◆ Exercise aim: Exactly as they stand, repeat the lines from the one containing "Instruction: Click the" through the final line of the listing, both ends included, and nothing else; skip the pictures.

◆ Source data:
________________

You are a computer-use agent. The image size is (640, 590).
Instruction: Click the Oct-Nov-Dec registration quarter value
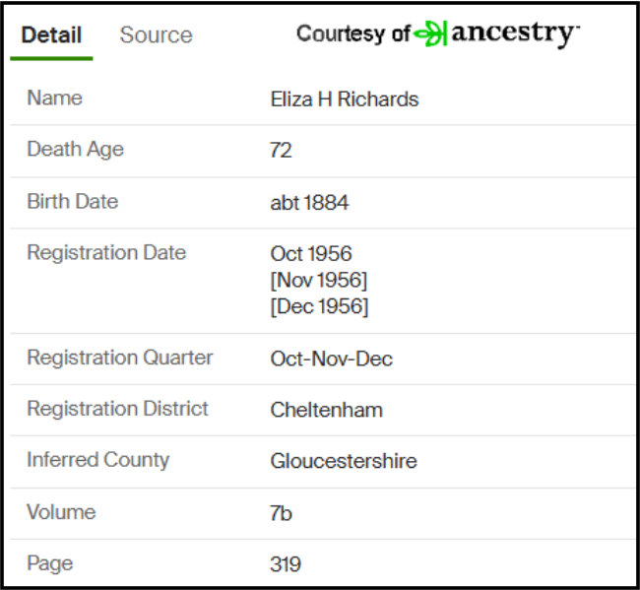pos(332,359)
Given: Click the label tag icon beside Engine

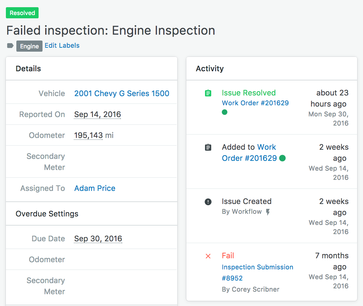Looking at the screenshot, I should coord(10,46).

________________

◆ Solution to the problem:
Instruction: Click the Oct-Nov-Dec registration quarter value
pos(332,359)
Given: Click the label tag icon beside Engine

Looking at the screenshot, I should coord(10,46).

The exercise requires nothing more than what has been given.